Carbon sequestration may not, according to researchers at MIT, be the panacea that some had hoped. A recent study, partially funded by the United States Department of Energy, has found that far less carbon dioxide than the ideal prediction of 90 percent may be turned into rock when sequestered. This means much might eventually escape back into the atmosphere.
Carbon sequestration is one of many possible ways to tackle climate change. Though typically sequestered in rock, other approaches such as using special polymers and even processes inspired by the sea urchin are being investigated, but geological sequestration is still the mainstay.
The University of Illinois recently celebrated reaching its goal of capturing and storing one million tons of carbon dioxide underground, but the process may not be as rock solid as thought.
"If it (CO2) turns into rock, it’s stable and will remain there permanently," says Yossi Cohen, a postdoc working on the study. "However, if it stays in its gaseous or liquid phase, it remains mobile and it can possibly return back to the atmosphere."
The findings almost contradict the central tenet of how the process works, which sounds charmingly elegant and simple. CO2 from coal fired power plants is collected (tricky in itself) and injected into rock at 7,000 feet below ground level then stored in large pockets of brine – or deep-saline aquifers – where it reacts with the liquid and turns from gas to solid.

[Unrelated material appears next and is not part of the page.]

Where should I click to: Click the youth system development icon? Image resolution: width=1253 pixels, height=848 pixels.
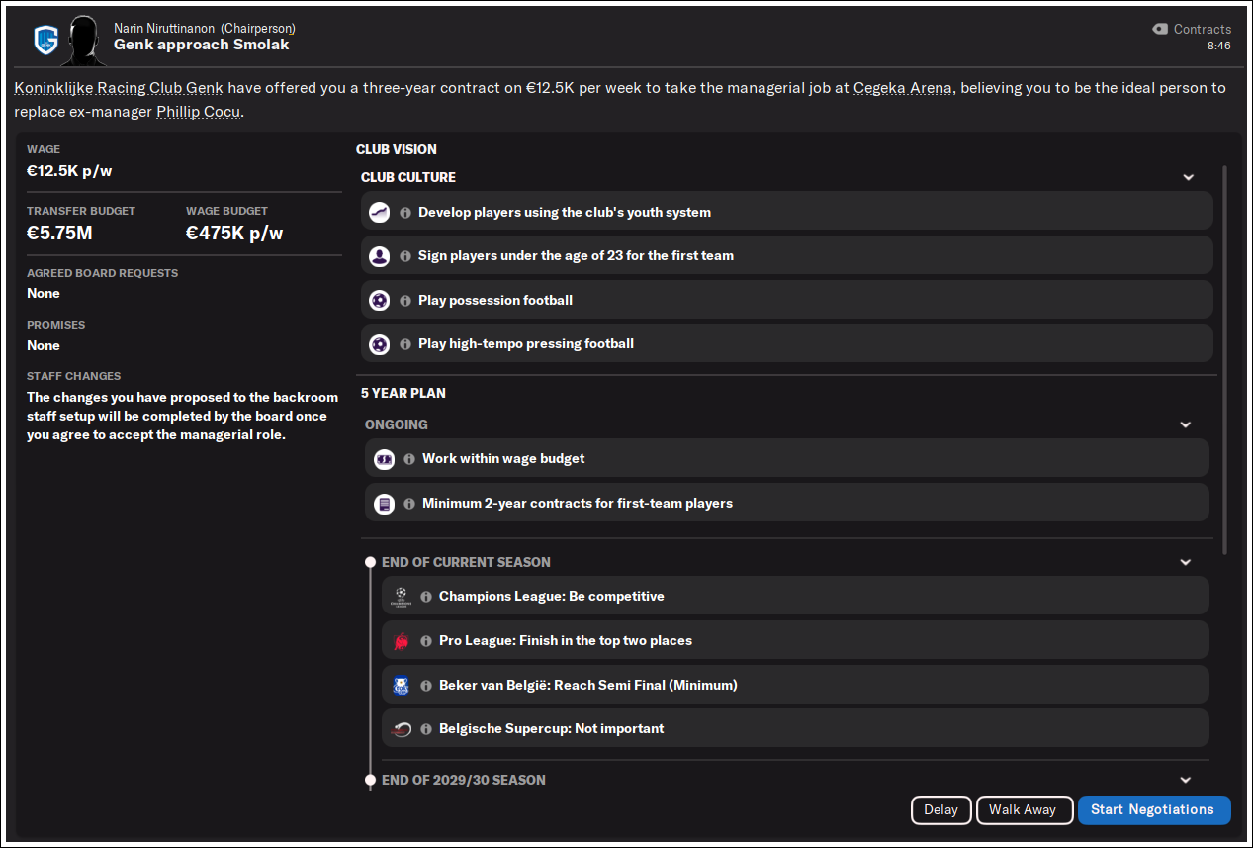tap(379, 212)
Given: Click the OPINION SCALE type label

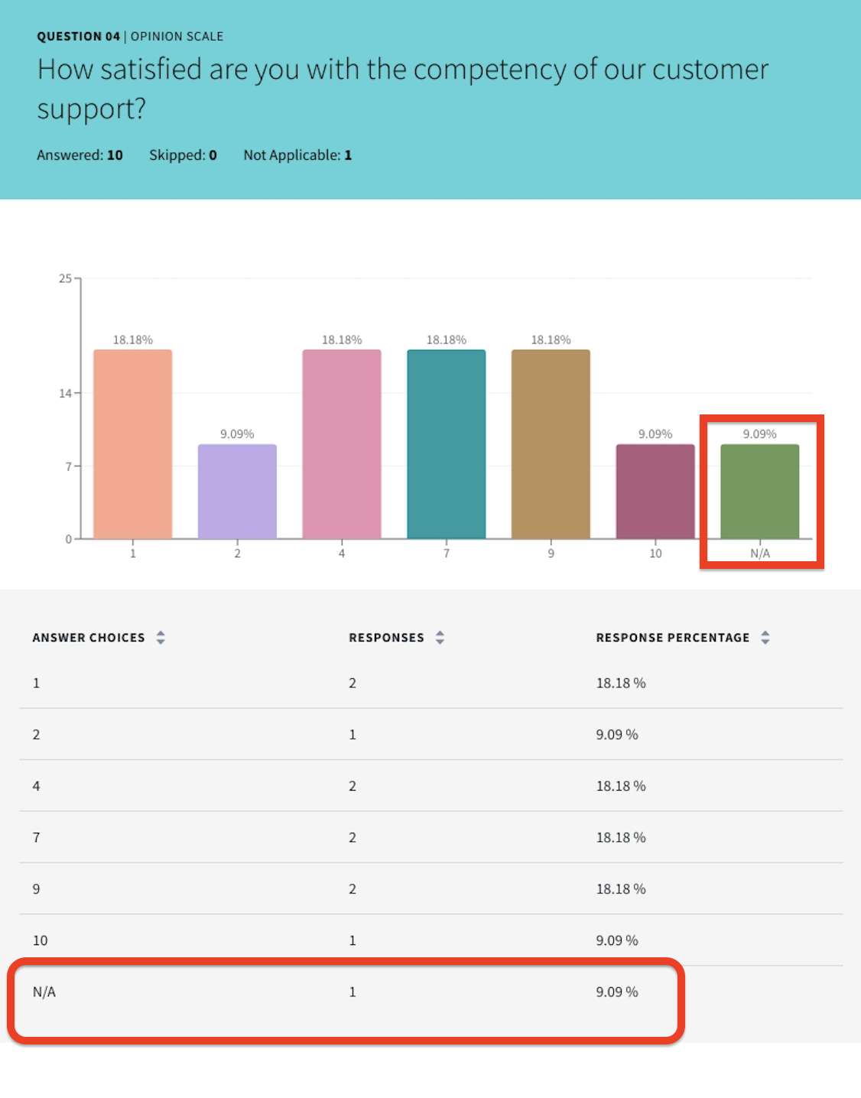Looking at the screenshot, I should (177, 37).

However the scientists found in their modelling of the process that very little gas may actually become solid. Though it does solidify, it only does so at the interface where the CO2 enters the brine pool. It then reacts to build a "wall" the rest of the gas cannot get through.
"The expectation was that most of the carbon dioxide would become solid mineral. Our work suggests that significantly less will precipitate," explains Cohen.
The scientists say that these predictions require further experimental studies. "There are many factors, such as the porosity and connectivity between pores in rocks, that will determine if and when carbon dioxide mineralizes," says Cohen. Once this is known there will be a better understanding of which kinds of rock formation will be best suited for the job.
The study, authored by Professor Daniel Rothman of the MIT’s Department of Earth, Atmospheric, and Planetary Sciences and Yoshi Cohen, was published this week in the Proceedings of the Royal Society A.